┌─ EXTRACT
[OWW-Discuss] Googlepedia?

Ilya Sytchev ilyas at MIT.EDU
Fri Dec 14 16:59:24 EST 2007


The most important difference is that this new software is a knowledge 
representation (not a collaboration) tool.  A Knol is owned and can be 
edited only by its author (easy attribution and peer review, better 
access/license controls, etc) - which is completely different from a 
wiki article.  So, I think it may be more useful to scientists (as a 
platform for electronic lab notebook, for example) than a wiki.
└─
┌─ SOURCE DATA
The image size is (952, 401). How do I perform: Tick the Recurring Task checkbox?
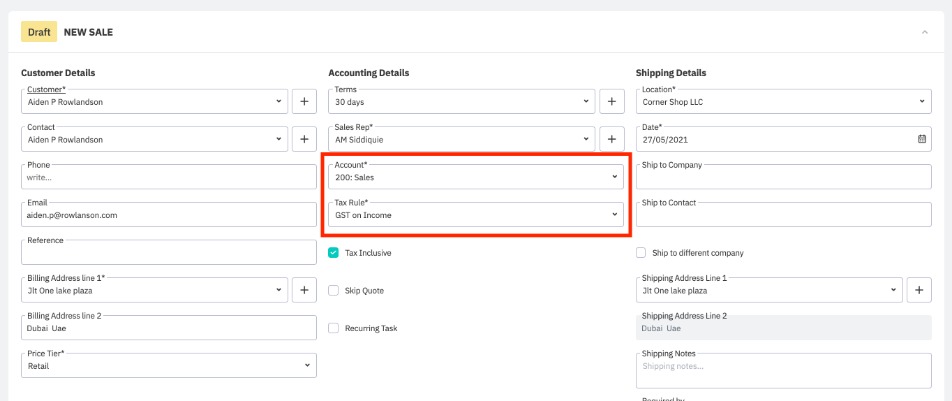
└─
▶ DESCRIPTION OF THE TASK: From the parenthetical following "edited only by its author" in the Googlepedia post, list each benefit of single-author ownership that is named there.

▶ FINISHED TASK:
- Easy attribution
- Peer review
- Better access/license controls